Banks borrowed nearly $165 billion from the Federal Reserve over the last week in a sign of how much stress is in the system.

After years of enjoying historically easy conditions, banks are now getting a shock after the Federal Reserve and other central banks jacked up interest rates at a blistering pace. The moves are meant to get the world’s high inflation under control.

Higher rates can indeed help tame inflation by slowing the economy, but they raise the risk of a recession later on. They also hurt prices for stocks, bonds and other investments. That latter factor was one of the issues hurting Silicon Valley Bank, which regulators seized a week ago.

Since then, Wall Street has tried to root out banks with similar traits to Silicon Valley Bank, such as lots of depositors with more than the $250,000 limit that’s insured by the Federal Deposit Insurance Corp., or lots of tech startups and other highly connected people that can spread worries about a bank’s strength quickly.

That’s why investors keyed in so much on San Francisco-based First Republic. A group of 11 of the biggest banks on Thursday said they would deposit a combined $30 billion in the bank to show their confidence in it and banks in general. After getting a brief respite Thursday, its stock fell again Friday with other smaller and mid-sized banks.

“There’s still a lot of unknowns,” Baird’s Mayfield said about what types of investments banks have in their portfolios and how easily they can be turned into cash quickly. “That’s the biggest fear. That’s when markets are typically at their most volatile and most negative. And for most investors who have been in the business for a while, it’s hard not to call back to memory 2008, 2009 even if it does look quite different.”

Some of the wildest action has been in the bond market, where yields have swung as traders drastically recalibrate bets for where the Fed will take rates.

The yield on the two-year Treasury dropped to 3.81 percent from 4.17 percent late Thursday. It was above 5 percent last week and at its highest level since 2007. That’s a massive move for the bond market.

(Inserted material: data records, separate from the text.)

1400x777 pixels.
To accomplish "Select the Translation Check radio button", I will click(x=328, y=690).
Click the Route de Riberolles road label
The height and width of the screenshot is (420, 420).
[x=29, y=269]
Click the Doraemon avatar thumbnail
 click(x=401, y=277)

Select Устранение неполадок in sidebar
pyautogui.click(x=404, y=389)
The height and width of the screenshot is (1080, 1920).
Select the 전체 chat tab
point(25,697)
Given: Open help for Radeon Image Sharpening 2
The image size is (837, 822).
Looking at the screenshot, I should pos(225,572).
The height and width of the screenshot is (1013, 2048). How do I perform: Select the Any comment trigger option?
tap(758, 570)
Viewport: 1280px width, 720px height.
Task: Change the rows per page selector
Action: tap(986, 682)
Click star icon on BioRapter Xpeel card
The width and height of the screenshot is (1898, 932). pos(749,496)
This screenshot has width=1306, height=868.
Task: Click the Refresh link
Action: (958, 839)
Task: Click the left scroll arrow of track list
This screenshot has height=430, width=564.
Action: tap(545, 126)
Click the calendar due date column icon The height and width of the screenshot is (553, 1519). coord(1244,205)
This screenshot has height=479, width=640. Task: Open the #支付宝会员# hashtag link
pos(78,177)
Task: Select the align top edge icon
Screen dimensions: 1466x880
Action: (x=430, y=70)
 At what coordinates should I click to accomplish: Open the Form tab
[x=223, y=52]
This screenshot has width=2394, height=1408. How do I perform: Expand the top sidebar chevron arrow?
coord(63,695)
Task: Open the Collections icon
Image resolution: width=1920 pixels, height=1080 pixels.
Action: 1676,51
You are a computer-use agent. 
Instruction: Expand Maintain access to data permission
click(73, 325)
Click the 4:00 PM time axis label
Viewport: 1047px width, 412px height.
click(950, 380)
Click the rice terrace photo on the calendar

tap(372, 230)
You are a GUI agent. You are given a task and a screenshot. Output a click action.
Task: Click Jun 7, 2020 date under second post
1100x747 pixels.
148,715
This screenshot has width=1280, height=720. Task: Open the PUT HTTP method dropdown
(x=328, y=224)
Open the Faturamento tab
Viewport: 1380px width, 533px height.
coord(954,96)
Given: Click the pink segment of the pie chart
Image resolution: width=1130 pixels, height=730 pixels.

Traders largely expect this week’s turmoil to push the Federal Reserve to hike interest rates at its next meeting by only a quarter of a percentage point. That would be the same sized increase as last month’s and half the hike of 0.50 points that some traders were earlier expecting.

A report on Friday gave the Fed possibly more reason to hold off on reaccelerating its rate hikes. Expectations for inflation among U.S. consumers are falling, according to a preliminary survey by the University of Michigan. That’s key for the Fed, which has said such expectations can feed into virtuous and vicious cycles.

In a more discouraging signal for the economy, confidence also fell. That’s at the heart of the most important part of the U.S. economy: consumer spending.

Easing expectations for the Fed have helped several Big Tech stocks recently. They’ve had their own problems, but they tend to benefit from lower interest rates. Partly because of that, the S&P 500 still logged a gain of 1.4 percent for this past week.

All told, the S&P 500 fell 43.64 points Friday to 3,916.64. The Dow fell 384.57 to 31,861.98, and the Nasdaq fell 86.76 to 11,630.51.

Cryptocurrencies shot even higher. Bitcoin rose more than 30 percent this week.